We took down the plaster ceiling in our kitchen (because we had to) and, upon seeing the result, decided to leave it open. It is a well-built higher-end 1921 American Foursquare, and the beams are 2x10 hardwood. It looks nice. HOWEVER: Be aware that we have a 2nd floor, so insulation wasn't an issue (for temperature), and the sound transmission between the kitchen and the bedroom above it is very, very clear. We elected to take the trade-off, but not everyone would.


----------



## joecaption (Nov 30, 2011)

Cost more to heat.
Far harder and a lot more money to insulate and still have air flow to protect the shingles.
Not a geat look.
Still going to have to leave the rafters in place to keep the roof from spreading and or sagging.
What's wrong with the ceiling that's there now?


----------



## Gary in WA (Mar 11, 2009)

Welcome to the forums!

Keep in mind your local building fire codes: 
*R302.11 Fireblocking.* In combustible construction, fireblocking shall be provided to cut off all concealed draft openings (both vertical and horizontal) and to form an effective fire barrier between stories, and between a top _story_ and the roof space. 

Fireblocking shall be provided in wood-frame construction in the following locations: 
1. In concealed spaces of stud walls and partitions, including furred spaces and parallel rows of studs or staggered studs, as follows:
1.1. *Vertically at the ceiling and floor levels*.
1.2. Horizontally at intervals not exceeding 10 feet (3048 mm).
2. At all interconnections between concealed vertical and horizontal spaces such as occur at soffits, drop ceilings and cove ceilings.
3. In concealed spaces between stair stringers at the top and bottom of the run. Enclosed spaces under stairs shall comply with Section R302.7. From: http://publicecodes.citation.com/icod/irc/2009/icod_irc_2009_3_sec002_par031.htm

Log homes do not have the same requirements as light frame construction on fire-codes. It takes much longer to burn through a log than a milled (dressed) joist. 

You need to cover all framing, other than beams below the floor joists, with drywall for minimum fire safety. “At ceiling and floor levels” --- not ceiling OR floor…. Be sure to get a permit for safety and the “paper trail” your H.O. Insurance carrier may need in case of a claim. Real bummer, if the house burnt down and you “thought” you were full coverage.
You would need to leave the rafter ties, as per code, and protect them with drywall- unless beams.

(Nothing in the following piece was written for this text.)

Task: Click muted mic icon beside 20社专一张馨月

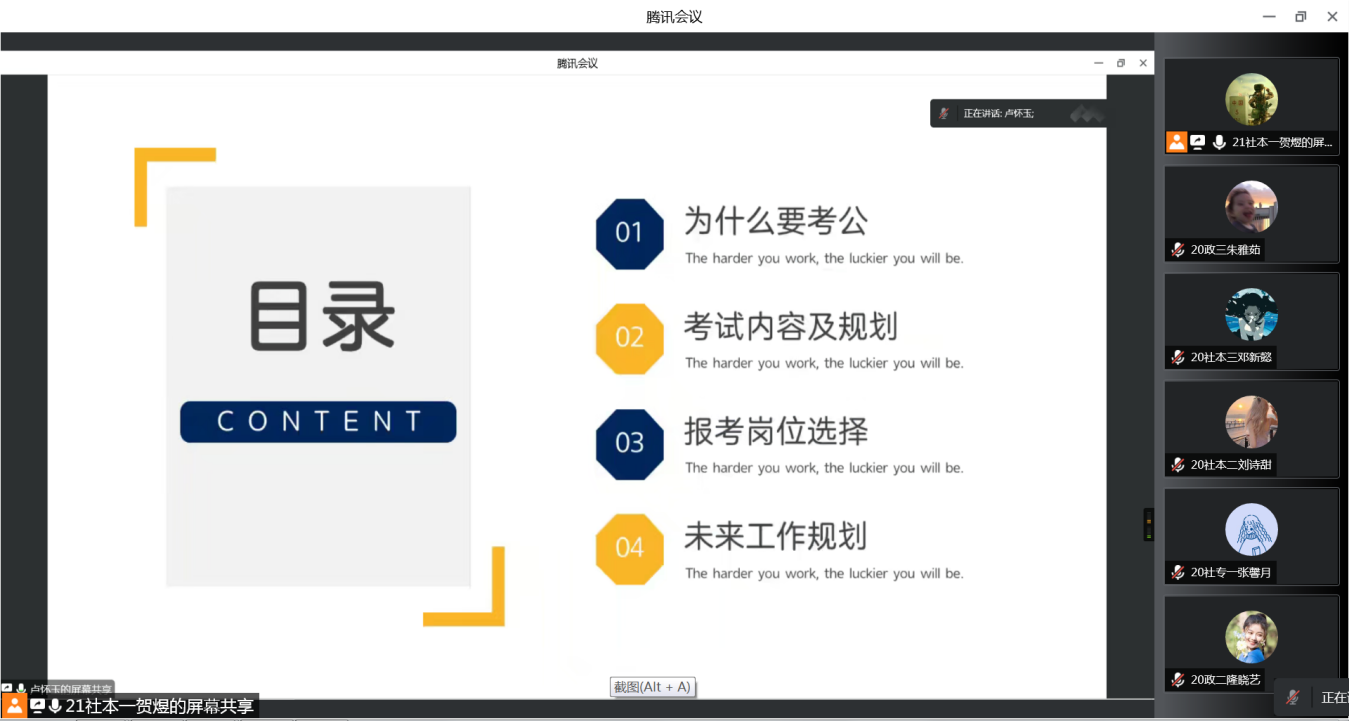Action: tap(1178, 573)
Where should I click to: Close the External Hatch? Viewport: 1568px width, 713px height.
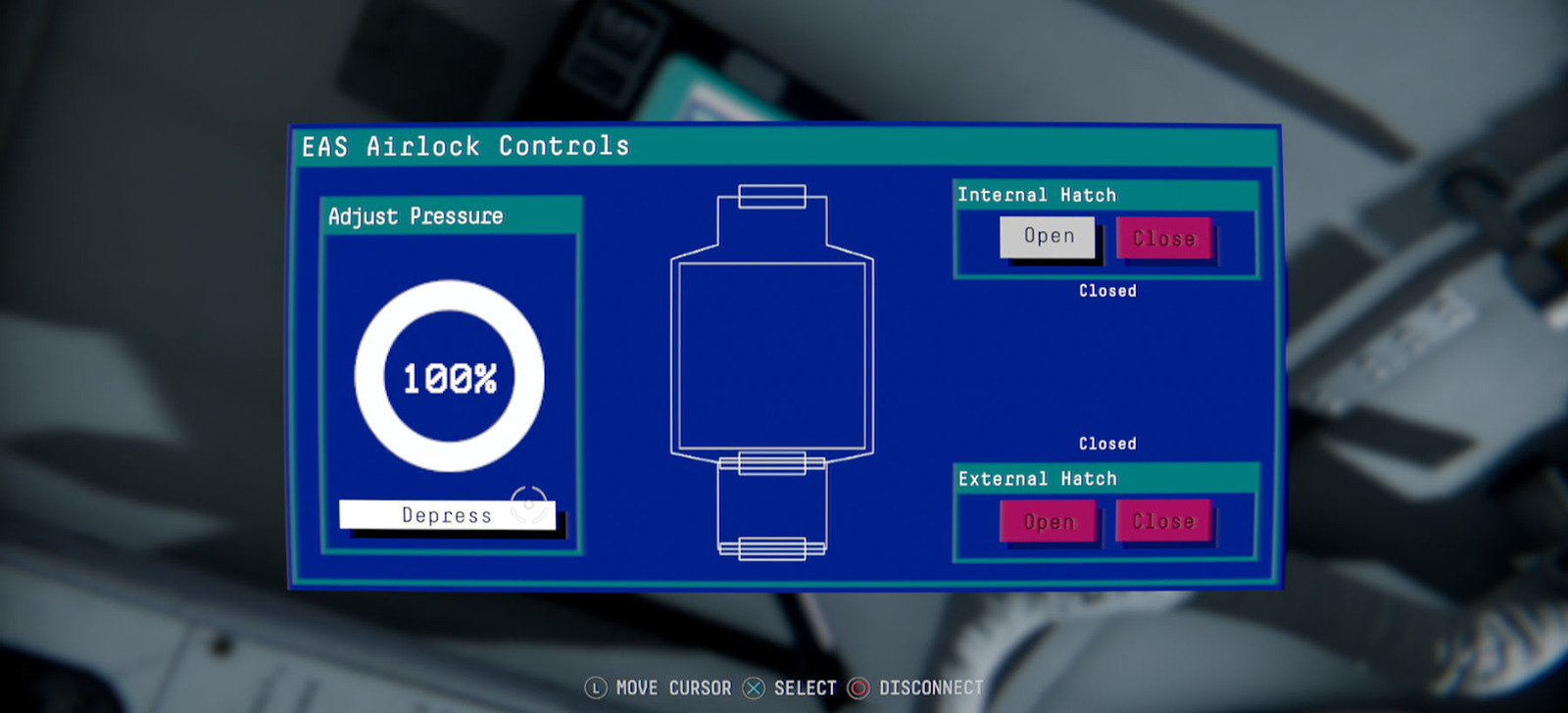[1163, 522]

Minich, I’d check with your local AHJ to be safe

Gary


----------



## Minich (Jul 14, 2011)

Gary, I've spent several hours researching what you said. It seems to me that lumber qualifies as a fireblock, under the definitions set out in the code. It says a fireblock, not a "non combustible" material for fireblock (language which is used elsewhere in the same section). I ran into several discussions that seem to back this up. I'm willing to say I could be wrong, but at the moment I'm convinced otherwise. Fireblock seems to be defined as something that prevents the free passage of flame.


----------



## Gary in WA (Mar 11, 2009)

Sorry, I mixed answers. (old age) You are correct, see Post #11, here: http://www.diychatroom.com/f19/basement-finishing-youre-thoughts-repeat-topic-112360/

Gary


----------